### Text to read
◆ ◆ ◆ ◆ ◆ ◆ ◆

CHAPTER 743r

FARM, FORESTRY, YARD AND GARDEN EQUIPMENT
DEALERS AND SUPPLIERS

Table of Contents

Sec. 42-345. Definitions.

Sec. 42-346. Termination of dealer agreement by supplier or dealer.

Sec. 42-347. Repurchase of inventory by supplier upon termination of dealer agreement, death or incompetency.

Sec. 42-348. Inventory repurchase. Examination of books and records. Payment for inventory.

Sec. 42-349. Exceptions to inventory repurchase requirements.

Sec. 42-350. Supplier’s consent to transfer of dealer’s business, stock or other interest.

Sec. 42-351. Payment of consumer warranty claims by supplier.

Sec. 42-352. Obligation of successor in interest or assignee of supplier or dealer.

Sec. 42-353. Security interest in inventory. Arbitration. Waiver void. Settlements.

Sec. 42-354. Civil action.


Sec. 42-345. Definitions. As used in sections 42-435 to 42-354, inclusive, unless the context otherwise requires:

(1) “Current net price” means the price listed in a supplier’s price list or catalog in effect at the time a dealer agreement is terminated, less any applicable discounts allowed.

(2) “Dealer” means a person, firm or corporation primarily engaged in the business of retail sales of farm and utility tractors, forestry equipment, light industrial or construction equipment, farm implements, farm machinery, yard and garden equipment, or attachments, accessories or repair parts for such items, but does not include a single line dealer primarily engaged in the retail sale and service of industrial, forestry and construction equipment. For purposes of this subdivision, “single line dealer” means a person, firm or corporation that: (A) Has purchased seventy-five per cent or more of such person’s, firm’s or corporation’s total new product inventory from a single supplier; and (B) has a total annual average sales volume for the previous three years in excess of twenty million dollars for the entire territory for which such person, firm or corporation is responsible.

(3) “Dealer agreement” means a written or oral contract between a dealer and a supplier entered into on or after January 1, 1998, by which the dealer is granted the right to sell or distribute goods or services or to use a trade name, trademark, service mark, logotype, or other advertising or commercial symbol.

(4) “Inventory” means farm and utility tractors, forestry equipment, light industrial or construction equipment, farm implements, farm machinery, yard and garden equipment, and attachments, accessories and repair parts for such items.

(5) “Net cost” means the price a dealer paid a supplier for inventory, less any applicable discounts allowed, plus any amount the dealer paid for freight costs from the supplier’s location to the dealer’s location. In the event of the termination of a dealer agreement by the supplier, “net cost” includes the reasonable cost of assembly or disassembly, or both, performed by the dealer.

(6) “Supplier” means a wholesaler, manufacturer or distributor of inventory who enters into a dealer agreement with a dealer.

(7) “Termination” or “terminate” means the cancellation, nonrenewal or discontinuance of a dealer agreement.

(P.A. 97-179, S. 1.)

Sec. 42-346. Termination of dealer agreement by supplier or dealer. (a) Notwithstanding any contrary provision of any agreement entered into on or after January 1, 1998, prior to the termination of a dealer agreement, a supplier shall notify the dealer of such termination not less than one hundred twenty days prior to the effective date of such termination. No supplier may terminate a dealer agreement without cause. For purposes of this subsection “cause” means the failure of a dealer to comply with any requirements imposed upon the dealer by a dealer agreement, provided such requirements are not substantially different from requirements imposed by agreement upon other similarly situated dealers in this state in the normal course of business.

◆ ◆ ◆ ◆ ◆ ◆ ◆

### Listed records
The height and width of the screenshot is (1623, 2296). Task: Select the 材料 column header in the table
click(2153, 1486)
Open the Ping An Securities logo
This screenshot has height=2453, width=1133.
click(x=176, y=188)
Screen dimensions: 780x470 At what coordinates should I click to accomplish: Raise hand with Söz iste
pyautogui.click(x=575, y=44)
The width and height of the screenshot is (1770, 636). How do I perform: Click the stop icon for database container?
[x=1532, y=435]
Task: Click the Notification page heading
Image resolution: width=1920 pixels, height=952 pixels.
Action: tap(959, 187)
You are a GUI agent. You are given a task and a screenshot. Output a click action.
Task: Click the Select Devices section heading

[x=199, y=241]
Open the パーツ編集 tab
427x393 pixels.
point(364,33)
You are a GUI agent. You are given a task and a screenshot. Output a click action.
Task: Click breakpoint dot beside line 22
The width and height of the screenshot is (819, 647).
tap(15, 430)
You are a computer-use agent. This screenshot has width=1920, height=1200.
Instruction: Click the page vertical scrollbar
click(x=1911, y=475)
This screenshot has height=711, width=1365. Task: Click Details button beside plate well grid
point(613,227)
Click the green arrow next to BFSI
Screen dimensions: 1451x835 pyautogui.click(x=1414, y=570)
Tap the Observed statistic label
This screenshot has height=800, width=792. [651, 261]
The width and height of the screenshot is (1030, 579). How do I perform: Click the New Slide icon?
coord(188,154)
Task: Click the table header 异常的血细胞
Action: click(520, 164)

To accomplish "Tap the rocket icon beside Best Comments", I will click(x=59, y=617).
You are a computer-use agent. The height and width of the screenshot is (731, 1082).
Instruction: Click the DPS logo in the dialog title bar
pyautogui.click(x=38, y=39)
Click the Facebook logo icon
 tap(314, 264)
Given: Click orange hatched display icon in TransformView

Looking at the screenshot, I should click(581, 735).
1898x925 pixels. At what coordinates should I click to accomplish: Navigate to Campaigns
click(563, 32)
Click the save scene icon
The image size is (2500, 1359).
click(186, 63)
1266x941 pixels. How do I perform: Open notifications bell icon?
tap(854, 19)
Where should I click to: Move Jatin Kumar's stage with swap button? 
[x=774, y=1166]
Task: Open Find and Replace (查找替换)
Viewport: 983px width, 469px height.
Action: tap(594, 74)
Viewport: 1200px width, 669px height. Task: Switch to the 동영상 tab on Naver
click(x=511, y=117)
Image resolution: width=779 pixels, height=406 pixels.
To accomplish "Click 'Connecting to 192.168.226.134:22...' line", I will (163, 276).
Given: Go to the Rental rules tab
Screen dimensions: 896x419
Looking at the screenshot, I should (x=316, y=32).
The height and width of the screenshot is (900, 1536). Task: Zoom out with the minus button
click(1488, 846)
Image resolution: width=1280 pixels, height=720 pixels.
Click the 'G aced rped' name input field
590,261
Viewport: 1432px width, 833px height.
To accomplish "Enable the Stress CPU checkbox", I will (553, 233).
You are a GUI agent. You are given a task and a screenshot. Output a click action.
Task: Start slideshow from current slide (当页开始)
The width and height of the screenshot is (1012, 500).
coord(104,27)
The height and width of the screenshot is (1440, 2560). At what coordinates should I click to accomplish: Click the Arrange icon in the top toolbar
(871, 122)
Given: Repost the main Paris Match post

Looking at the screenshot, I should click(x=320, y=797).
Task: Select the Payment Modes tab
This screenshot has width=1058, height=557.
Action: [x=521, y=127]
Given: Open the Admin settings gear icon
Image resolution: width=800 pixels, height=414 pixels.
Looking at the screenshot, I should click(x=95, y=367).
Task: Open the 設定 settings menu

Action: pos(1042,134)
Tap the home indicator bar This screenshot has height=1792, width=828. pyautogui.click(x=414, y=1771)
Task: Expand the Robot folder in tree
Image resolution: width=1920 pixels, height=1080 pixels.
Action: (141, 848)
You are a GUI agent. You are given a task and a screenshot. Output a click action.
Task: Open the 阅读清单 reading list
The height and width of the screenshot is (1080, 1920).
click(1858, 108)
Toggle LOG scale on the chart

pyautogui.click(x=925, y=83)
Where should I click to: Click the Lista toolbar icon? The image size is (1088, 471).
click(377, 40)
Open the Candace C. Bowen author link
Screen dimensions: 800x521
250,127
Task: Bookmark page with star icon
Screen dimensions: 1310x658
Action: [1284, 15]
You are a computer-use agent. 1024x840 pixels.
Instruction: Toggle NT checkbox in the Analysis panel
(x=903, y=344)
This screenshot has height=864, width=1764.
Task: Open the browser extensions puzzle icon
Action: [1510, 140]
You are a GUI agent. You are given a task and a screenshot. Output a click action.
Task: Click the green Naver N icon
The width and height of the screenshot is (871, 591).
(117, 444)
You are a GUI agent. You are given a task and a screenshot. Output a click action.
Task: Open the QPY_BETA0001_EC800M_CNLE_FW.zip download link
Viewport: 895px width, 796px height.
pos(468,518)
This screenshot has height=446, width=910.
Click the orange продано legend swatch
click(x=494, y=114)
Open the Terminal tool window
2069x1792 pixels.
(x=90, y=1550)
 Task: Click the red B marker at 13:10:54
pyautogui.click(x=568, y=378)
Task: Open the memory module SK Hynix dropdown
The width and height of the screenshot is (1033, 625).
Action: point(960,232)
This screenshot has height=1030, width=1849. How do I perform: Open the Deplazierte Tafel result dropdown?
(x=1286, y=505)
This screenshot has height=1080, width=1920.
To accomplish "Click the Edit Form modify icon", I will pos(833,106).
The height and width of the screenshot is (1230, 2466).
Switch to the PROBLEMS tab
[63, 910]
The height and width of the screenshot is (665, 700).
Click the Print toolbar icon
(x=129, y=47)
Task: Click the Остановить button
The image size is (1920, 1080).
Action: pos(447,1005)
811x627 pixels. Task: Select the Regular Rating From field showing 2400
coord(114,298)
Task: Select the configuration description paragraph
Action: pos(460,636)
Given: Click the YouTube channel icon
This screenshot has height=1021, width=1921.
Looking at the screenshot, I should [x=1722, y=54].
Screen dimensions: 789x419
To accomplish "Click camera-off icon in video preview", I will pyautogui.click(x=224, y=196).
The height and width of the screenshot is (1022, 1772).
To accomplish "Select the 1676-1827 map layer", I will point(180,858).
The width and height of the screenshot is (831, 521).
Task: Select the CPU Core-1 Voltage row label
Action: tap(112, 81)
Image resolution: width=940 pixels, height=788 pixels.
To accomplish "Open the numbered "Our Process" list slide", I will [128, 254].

◆ ◆ ◆ ◆ ◆ ◆ ◆

### The request
Update the chapter on equipment dealers and suppliers from "Sec. 42-347. Repurchase" to "or other interest.", writing "incapacity" in place of "incompetency". Rely only on the chapter on equipment dealers and suppliers, not on the records.

### Written response
Sec. 42-347. Repurchase of inventory by supplier upon termination of dealer agreement, death or incapacity.

Sec. 42-348. Inventory repurchase. Examination of books and records. Payment for inventory.

Sec. 42-349. Exceptions to inventory repurchase requirements.

Sec. 42-350. Supplier’s consent to transfer of dealer’s business, stock or other interest.